With the assembly elections approaching, communal trouble has been rising in the coastal districts of the state.

Mangaluru: With the assembly elections approaching, communal trouble has been rising in the coastal districts of the state. While both the Congress and BJP hold each other responsible, a voluntary group fighting communal forces here, blames the votebank politics of both parties for emboldening troublemakers to ignite passions and violence.

If the BJP withdrew cases against saffron activists when in power in the state, in 2015 the Congress too dropped cases against several Popular Front of India (PFI) activists, recalls Mr Suresh Bhat, president of the Dakshina Kannada unit of the Karnataka Komu Souharda Vedike (KKSV).
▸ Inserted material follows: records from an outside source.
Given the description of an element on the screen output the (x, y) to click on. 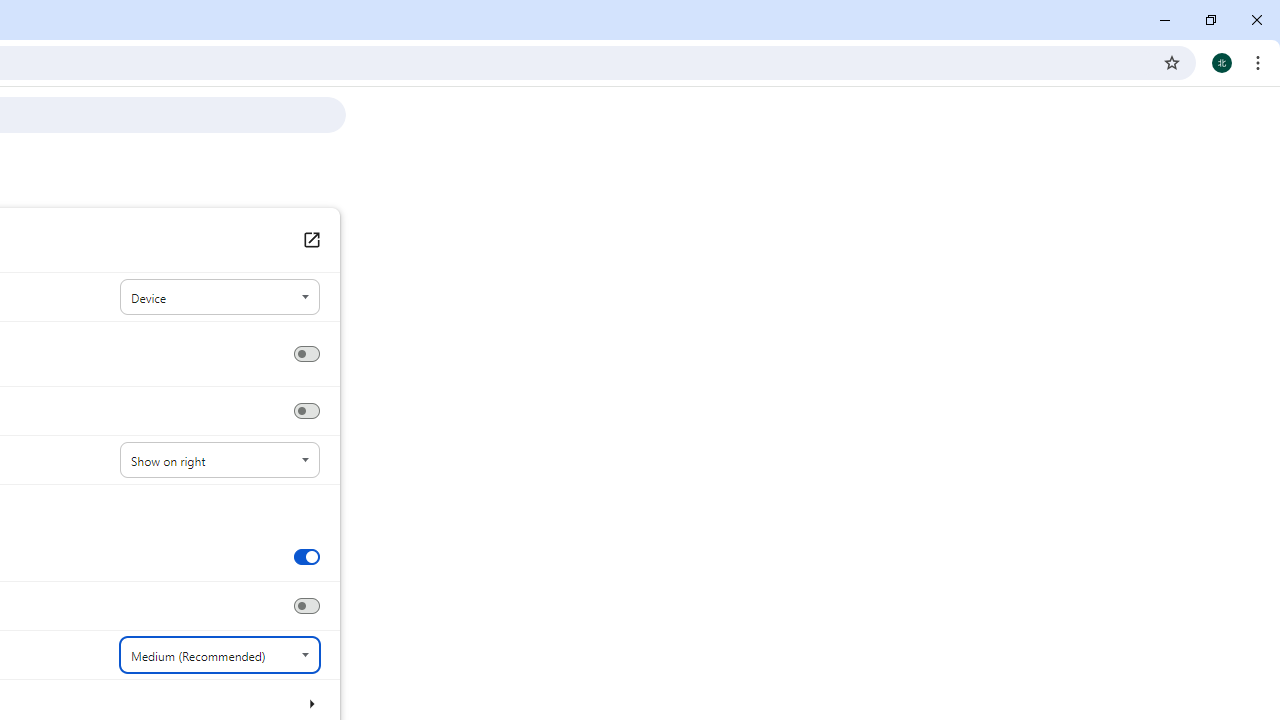
Show home button (306, 354)
Show bookmarks bar (306, 411)
Font size (219, 655)
Show tab memory usage (306, 606)
Side panel position (219, 460)
Customize fonts (310, 703)
Show tab preview images (306, 556)
Theme Open Chrome Web Store (310, 240)
Mode (219, 297)
Given the description of an element on the screen output the (x, y) to click on. 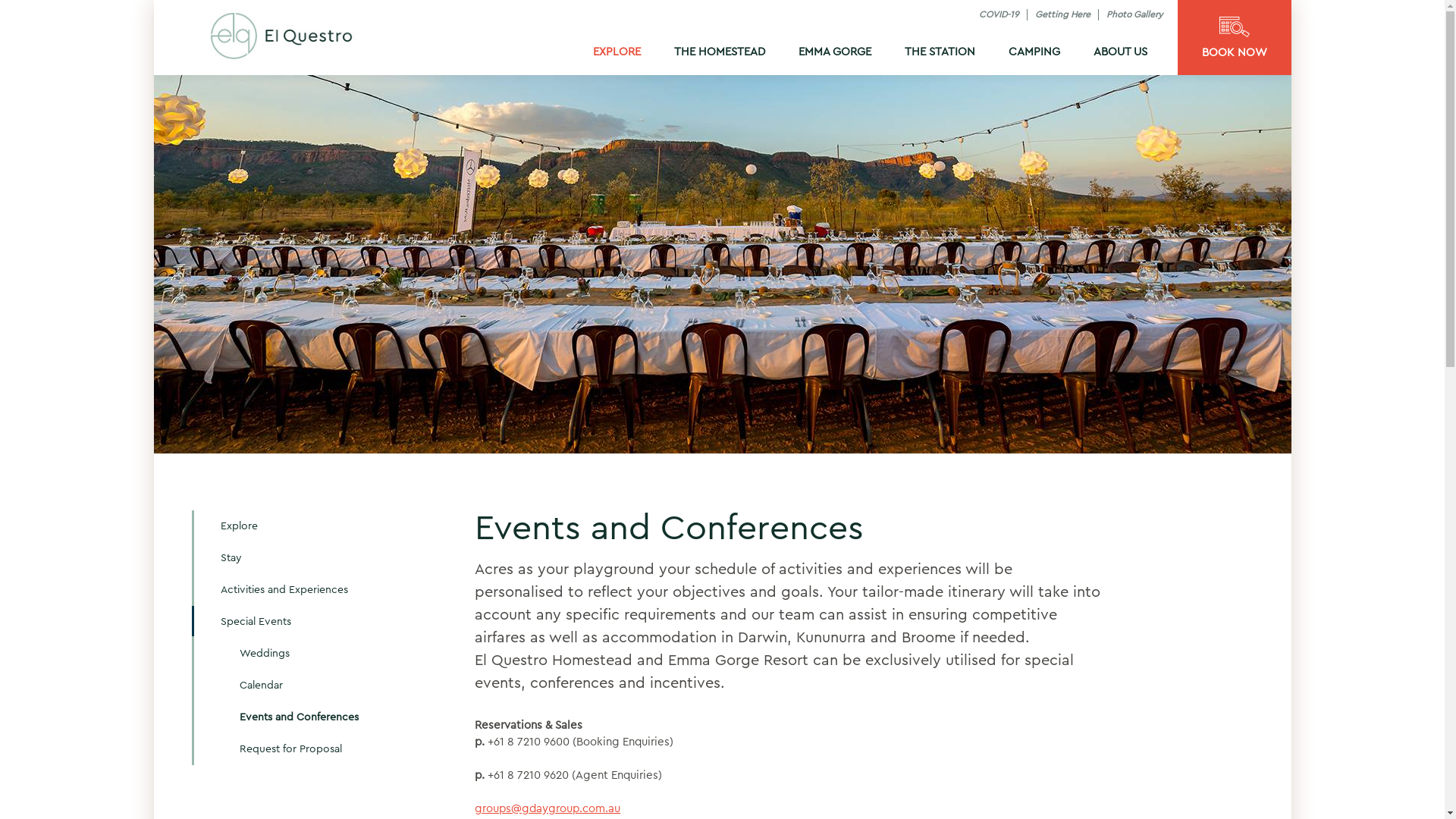
Events and Conferences Element type: text (320, 717)
EXPLORE Element type: text (616, 52)
Calendar Element type: text (320, 685)
THE STATION Element type: text (938, 52)
Request for Proposal Element type: text (320, 749)
EMMA GORGE Element type: text (833, 52)
COVID-19 Element type: text (998, 13)
Activities and Experiences Element type: text (305, 589)
Skip to Content Element type: text (153, 0)
groups@gdaygroup.com.au Element type: text (547, 808)
Getting Here Element type: text (1061, 13)
Check Rates icon Element type: hover (1234, 26)
CAMPING Element type: text (1034, 52)
Photo Gallery Element type: text (1133, 13)
Special Events Element type: text (305, 621)
Weddings Element type: text (320, 653)
THE HOMESTEAD Element type: text (718, 52)
Stay Element type: text (305, 558)
Explore Element type: text (305, 526)
ABOUT US Element type: text (1120, 52)
Given the description of an element on the screen output the (x, y) to click on. 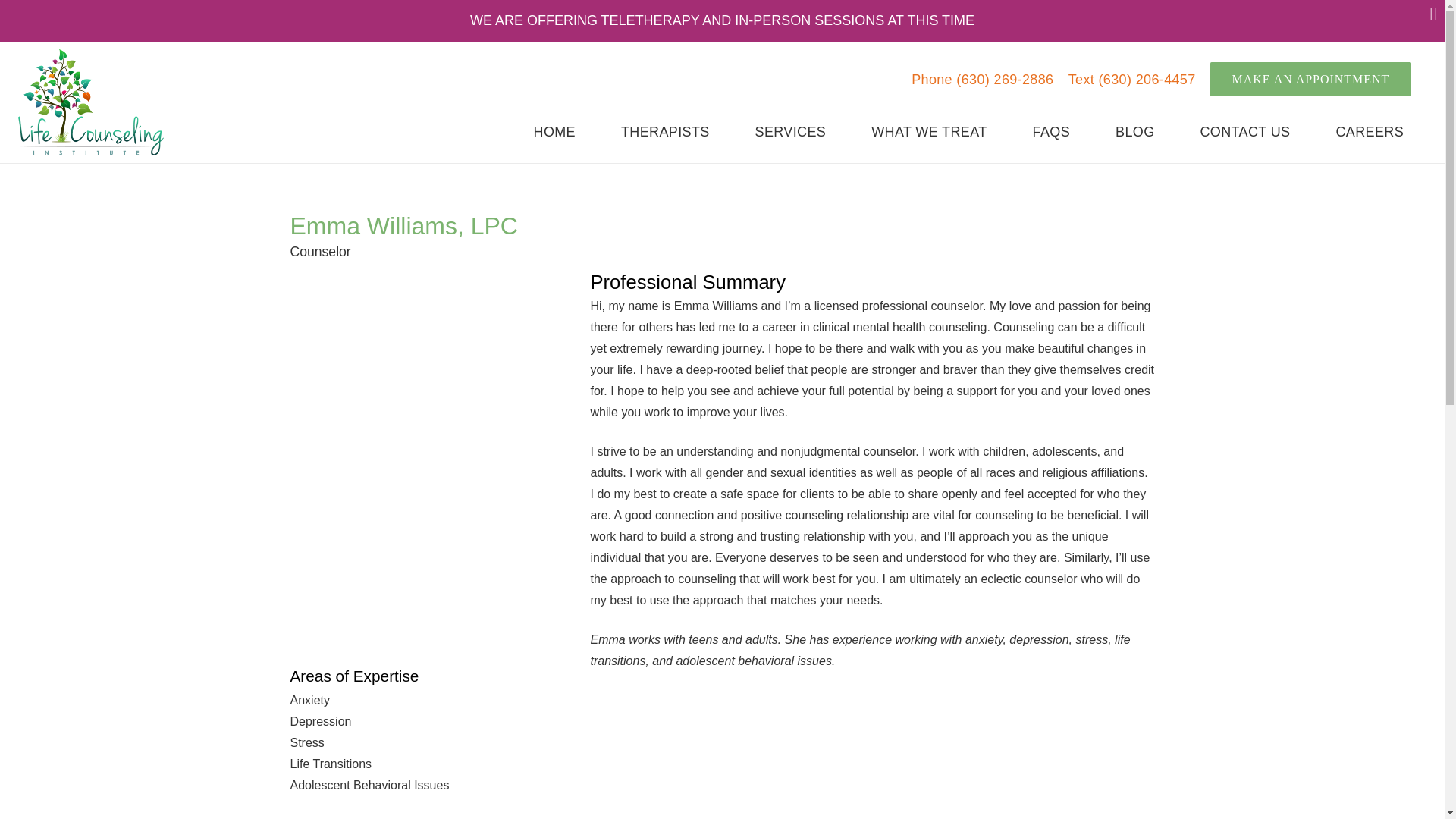
WHAT WE TREAT (928, 131)
MAKE AN APPOINTMENT (1309, 79)
HOME (554, 131)
SERVICES (790, 131)
THERAPISTS (665, 131)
"Withdrawal of cases is nothing but vote -bank politics and both political parties indulge in it ,” he argues. Although the BJP is always seen as the communal party, Mr Bhat regrets that nothing much has changed since the Congress came to power. “Goons still openly create communal tension, beat up cattle transporters and indulge in moral policing by assaulting girls and boys belonging to different communities found together at malls or in parties. The Congress could have brought in a change as soon as it was voted to power in 2013, but the largest number of communal incidents over the last seven years took place in 2015,” he says. Going by data compiled by the Vedike, while 104 communal incidents were recorded in the region in 2016, 2017 saw 125 such cases. Of these, 17 cases were of Hindu vigilantism and five of Muslim vigilantism.

The largest number of communal incidents in the seven years was in 2015 when 228 such incidents were recorded. In comparison there were 173 communal incidents in 2014, and 132 in 2012.

“In the new year a moral policing case has already been reported at Pilikula Water Park, where Hindu vigilante groups assaulted a Hindu girl for being with a Muslim boy,” Mr Bhat notes, adding that the police finds it hard to act impartially owing to political pressure.